On June 12, 2023 we reached a tipping point where additional authentication load became too much for our infrastructure to handle. This caused intermittent authentication failures for some customers because our processes were too overwhelmed to take on new requests and were also sometimes too slow in responding to active requests.

Resolution

Duo resolved this by implementing several changes:

  1. Horizontal scaling of our servers that perform Active Directory authentications.
  2. Configuration changes to increase the maximum performance of our Redis database.
  3. Clearing out of excess data in our Redis Database.
  4. Rolling out algorithm changes that optimize the authentication path to be less costly.

Recommendations

If you are using Duo SSO with an Active Directory identity provider we highly recommend you run your Authentication Proxies in our suggested High Availability (HA) configuration. You can read more about those recommendations here. These recommendations will make your setup more resilient in times of high load, and could reduce impact to your users in the case of a Duo Service degradation event like this one.

What is Duo doing to prevent this in the future?

  • Duo is continuing to investigate and implement further algorithm changes to increase the performance of Active Directory Authentication path.
  • As a result of this incident, Duo has identified several leading indicators of this type of issue recurring. We will be improving our automated alerting to detect and notify us when these events are occurring.
  • Duo is looking to further expand its Authentication Proxy performance recommendations to cover the SSO use case.

Note: You can find your Duo deployment’s ID and sign up for updates via the StatusPage by following the instructions in this Duo Knowledge Base article.

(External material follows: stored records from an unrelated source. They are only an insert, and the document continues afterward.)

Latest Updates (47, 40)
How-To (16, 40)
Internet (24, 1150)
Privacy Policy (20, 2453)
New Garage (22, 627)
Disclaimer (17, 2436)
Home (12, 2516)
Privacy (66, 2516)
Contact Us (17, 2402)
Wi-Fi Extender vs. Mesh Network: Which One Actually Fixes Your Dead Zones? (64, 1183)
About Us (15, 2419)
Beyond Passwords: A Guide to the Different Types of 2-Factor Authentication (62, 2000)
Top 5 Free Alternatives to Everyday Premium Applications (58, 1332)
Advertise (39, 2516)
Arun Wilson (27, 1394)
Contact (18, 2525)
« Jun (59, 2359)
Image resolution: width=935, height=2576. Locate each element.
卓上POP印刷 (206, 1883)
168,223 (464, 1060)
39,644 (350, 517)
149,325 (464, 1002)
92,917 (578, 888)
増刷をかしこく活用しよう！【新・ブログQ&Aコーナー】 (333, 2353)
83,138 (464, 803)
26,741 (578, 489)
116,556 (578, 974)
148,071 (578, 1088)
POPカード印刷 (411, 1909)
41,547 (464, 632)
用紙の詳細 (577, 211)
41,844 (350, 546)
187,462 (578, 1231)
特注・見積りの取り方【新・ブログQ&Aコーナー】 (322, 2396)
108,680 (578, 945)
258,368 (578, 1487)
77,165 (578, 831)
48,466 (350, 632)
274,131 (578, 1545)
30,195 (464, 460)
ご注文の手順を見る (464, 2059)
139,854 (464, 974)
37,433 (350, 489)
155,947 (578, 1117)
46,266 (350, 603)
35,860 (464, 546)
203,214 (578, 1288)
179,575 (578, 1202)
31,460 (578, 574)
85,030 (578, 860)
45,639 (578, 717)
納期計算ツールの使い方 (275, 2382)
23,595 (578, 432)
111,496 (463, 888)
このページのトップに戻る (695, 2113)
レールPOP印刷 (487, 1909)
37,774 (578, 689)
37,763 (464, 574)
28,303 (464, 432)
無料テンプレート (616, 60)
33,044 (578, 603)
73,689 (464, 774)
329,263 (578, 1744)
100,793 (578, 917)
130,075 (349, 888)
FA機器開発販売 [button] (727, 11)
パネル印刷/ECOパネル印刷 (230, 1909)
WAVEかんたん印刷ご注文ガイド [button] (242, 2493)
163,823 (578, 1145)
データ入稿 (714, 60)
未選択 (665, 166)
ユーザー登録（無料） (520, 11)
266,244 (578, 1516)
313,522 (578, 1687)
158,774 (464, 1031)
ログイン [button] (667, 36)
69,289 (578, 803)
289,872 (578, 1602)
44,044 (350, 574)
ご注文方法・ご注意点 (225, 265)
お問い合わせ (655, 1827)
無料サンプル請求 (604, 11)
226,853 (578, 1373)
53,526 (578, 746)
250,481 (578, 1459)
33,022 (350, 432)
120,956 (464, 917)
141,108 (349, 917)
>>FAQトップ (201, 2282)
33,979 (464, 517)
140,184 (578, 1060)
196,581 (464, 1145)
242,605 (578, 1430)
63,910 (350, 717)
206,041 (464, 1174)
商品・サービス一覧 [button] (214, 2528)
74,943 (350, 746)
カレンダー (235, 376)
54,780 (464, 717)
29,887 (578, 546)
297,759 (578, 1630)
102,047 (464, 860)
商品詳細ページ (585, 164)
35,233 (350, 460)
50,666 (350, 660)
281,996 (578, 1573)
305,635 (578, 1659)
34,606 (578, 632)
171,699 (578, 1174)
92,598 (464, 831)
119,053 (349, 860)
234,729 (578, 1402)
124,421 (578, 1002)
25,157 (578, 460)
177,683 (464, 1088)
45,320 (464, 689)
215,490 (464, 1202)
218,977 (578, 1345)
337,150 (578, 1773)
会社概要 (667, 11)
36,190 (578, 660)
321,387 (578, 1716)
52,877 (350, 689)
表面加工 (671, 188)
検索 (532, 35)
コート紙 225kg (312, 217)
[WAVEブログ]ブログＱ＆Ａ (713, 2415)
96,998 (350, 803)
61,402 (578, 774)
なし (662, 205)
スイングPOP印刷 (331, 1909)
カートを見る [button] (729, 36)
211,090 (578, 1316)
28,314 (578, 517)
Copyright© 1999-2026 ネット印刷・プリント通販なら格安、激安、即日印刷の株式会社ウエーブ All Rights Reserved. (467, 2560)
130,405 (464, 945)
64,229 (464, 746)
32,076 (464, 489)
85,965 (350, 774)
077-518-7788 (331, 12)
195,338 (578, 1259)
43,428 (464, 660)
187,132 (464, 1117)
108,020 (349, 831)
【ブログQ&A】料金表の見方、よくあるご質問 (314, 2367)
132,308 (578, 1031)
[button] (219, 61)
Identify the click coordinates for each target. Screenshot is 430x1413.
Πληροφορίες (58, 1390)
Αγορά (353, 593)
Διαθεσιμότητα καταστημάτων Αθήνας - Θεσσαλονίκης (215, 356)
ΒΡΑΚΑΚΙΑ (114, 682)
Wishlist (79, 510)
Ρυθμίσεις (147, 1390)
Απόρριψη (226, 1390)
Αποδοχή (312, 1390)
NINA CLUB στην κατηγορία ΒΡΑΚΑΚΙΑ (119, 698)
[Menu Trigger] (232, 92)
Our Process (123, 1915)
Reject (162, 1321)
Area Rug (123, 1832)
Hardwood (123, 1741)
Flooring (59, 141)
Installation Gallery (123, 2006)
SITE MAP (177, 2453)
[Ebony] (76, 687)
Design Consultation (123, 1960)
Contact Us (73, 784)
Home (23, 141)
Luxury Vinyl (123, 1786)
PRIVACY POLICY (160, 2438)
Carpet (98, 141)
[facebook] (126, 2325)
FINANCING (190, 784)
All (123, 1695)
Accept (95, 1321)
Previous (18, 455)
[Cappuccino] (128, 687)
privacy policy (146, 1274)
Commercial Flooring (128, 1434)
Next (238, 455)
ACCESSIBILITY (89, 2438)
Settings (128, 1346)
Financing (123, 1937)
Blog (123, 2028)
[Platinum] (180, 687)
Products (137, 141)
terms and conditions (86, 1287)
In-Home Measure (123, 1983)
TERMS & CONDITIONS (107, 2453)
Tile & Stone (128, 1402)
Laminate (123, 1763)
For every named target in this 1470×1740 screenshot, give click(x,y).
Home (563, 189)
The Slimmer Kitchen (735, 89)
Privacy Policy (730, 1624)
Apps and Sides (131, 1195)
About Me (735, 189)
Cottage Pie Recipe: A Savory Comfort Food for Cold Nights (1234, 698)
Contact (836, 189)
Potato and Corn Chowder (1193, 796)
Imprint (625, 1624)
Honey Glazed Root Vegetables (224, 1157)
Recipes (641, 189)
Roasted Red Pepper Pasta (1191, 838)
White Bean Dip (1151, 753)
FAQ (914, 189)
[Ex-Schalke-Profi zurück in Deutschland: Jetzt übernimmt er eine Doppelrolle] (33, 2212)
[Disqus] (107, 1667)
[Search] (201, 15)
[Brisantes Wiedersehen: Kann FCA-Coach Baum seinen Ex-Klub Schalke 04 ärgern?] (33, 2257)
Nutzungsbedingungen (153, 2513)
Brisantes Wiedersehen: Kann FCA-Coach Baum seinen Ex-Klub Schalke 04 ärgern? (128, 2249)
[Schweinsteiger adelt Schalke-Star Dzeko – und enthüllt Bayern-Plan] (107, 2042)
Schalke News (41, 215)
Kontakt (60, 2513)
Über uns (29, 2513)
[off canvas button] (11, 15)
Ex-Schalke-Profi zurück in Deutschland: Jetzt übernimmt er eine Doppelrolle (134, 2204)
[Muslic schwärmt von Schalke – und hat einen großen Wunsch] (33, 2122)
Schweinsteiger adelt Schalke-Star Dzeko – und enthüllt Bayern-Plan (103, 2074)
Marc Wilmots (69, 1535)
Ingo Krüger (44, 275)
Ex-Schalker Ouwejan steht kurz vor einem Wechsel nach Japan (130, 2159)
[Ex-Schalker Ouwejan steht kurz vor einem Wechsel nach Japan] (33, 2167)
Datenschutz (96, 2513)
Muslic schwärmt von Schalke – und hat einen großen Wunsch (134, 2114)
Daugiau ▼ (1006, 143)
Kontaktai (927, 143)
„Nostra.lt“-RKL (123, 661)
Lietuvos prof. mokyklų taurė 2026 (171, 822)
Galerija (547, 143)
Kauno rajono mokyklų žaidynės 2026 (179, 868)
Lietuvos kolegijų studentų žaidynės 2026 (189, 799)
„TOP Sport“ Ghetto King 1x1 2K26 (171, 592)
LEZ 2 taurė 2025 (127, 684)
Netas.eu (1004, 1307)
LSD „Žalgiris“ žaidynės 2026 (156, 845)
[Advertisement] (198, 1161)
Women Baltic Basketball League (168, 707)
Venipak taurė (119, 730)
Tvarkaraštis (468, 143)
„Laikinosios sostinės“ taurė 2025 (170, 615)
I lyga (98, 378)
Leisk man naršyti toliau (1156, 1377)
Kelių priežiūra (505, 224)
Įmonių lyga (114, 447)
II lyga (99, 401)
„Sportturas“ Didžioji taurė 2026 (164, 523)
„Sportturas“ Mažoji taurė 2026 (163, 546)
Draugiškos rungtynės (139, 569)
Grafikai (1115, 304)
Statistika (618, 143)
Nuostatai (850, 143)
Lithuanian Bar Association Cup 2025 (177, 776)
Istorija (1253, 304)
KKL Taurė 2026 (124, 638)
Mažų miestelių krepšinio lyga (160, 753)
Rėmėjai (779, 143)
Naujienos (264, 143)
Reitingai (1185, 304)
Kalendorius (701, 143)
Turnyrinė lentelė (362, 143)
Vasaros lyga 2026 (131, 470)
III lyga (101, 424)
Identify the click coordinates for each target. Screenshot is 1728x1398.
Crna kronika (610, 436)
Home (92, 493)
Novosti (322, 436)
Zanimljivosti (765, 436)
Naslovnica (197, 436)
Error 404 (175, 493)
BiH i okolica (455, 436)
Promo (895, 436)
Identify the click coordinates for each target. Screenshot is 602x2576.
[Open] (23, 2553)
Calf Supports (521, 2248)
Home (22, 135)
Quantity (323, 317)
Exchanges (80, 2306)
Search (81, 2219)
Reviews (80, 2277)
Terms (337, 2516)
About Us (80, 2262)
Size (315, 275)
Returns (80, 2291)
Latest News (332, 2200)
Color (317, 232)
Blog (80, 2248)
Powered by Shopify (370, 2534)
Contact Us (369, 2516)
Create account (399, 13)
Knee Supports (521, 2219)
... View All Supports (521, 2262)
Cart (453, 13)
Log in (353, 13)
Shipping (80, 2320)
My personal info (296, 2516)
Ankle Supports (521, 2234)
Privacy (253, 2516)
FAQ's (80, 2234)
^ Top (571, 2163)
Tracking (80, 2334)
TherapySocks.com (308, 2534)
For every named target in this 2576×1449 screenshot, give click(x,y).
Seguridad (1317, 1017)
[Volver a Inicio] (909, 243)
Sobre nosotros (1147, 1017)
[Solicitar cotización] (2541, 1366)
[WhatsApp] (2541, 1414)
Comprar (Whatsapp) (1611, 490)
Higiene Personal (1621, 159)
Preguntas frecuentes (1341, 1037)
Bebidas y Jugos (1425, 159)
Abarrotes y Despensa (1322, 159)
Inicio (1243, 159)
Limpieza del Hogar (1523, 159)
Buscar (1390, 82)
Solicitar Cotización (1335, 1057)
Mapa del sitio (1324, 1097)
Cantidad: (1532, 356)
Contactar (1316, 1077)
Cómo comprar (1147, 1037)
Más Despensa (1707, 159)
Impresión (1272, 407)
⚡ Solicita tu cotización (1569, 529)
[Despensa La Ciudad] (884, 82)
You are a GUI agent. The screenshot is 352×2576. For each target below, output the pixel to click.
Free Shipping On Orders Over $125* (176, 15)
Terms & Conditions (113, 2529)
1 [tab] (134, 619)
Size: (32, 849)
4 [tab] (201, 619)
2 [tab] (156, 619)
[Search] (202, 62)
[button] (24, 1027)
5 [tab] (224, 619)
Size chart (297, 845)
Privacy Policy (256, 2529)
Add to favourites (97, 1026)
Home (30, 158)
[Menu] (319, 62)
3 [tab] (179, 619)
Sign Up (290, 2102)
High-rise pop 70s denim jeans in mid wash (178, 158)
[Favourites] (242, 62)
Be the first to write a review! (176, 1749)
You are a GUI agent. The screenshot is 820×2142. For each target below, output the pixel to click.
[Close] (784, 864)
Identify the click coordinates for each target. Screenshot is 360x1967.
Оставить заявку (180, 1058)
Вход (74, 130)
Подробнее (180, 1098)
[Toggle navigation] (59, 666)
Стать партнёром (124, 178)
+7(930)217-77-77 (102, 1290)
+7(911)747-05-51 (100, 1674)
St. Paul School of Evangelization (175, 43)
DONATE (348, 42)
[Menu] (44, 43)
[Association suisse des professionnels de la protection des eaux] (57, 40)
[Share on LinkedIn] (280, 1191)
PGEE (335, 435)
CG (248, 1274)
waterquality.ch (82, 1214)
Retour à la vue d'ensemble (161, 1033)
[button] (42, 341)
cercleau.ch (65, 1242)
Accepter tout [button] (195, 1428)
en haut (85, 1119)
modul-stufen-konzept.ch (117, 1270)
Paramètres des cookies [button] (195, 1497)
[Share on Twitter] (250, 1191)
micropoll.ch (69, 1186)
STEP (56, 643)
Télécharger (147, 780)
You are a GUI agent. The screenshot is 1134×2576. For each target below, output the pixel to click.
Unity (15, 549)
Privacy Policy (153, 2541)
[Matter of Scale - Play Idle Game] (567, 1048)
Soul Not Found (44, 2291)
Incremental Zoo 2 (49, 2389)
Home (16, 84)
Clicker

Posted Jun 16, 2023 - 13:18 EDT

Resolved
We have confirmed that the issues with Duo SSO authentications through the Duo Authentication Proxy are now fully resolved, and will provide an RCA as soon as it is available.
Posted Jun 12, 2023 - 14:16 EDT
Monitoring
Action has been taken to alleviate issues with the Duo SSO authentications through the Authentication Proxy. We are currently monitoring the results.
Posted Jun 12, 2023 - 11:05 EDT
Investigating
We are investigating intermittent issues with Authentication Proxy connections that are needed to service Duo SSO authentications. More updates will be posted shortly.
Posted Jun 12, 2023 - 10:36 EDT
This incident affected: DUO9 (SSO), DUO17 (SSO), DUO22 (SSO), DUO39 (SSO), DUO40 (SSO), DUO42 (SSO), DUO49 (SSO), DUO50 (SSO), DUO52 (SSO), DUO55 (SSO), DUO56 (SSO), DUO58 (SSO), DUO62 (SSO), DUO63 (SSO), DUO64 (SSO), DUO65 (SSO), DUO72 (SSO), and DUO73 (SSO).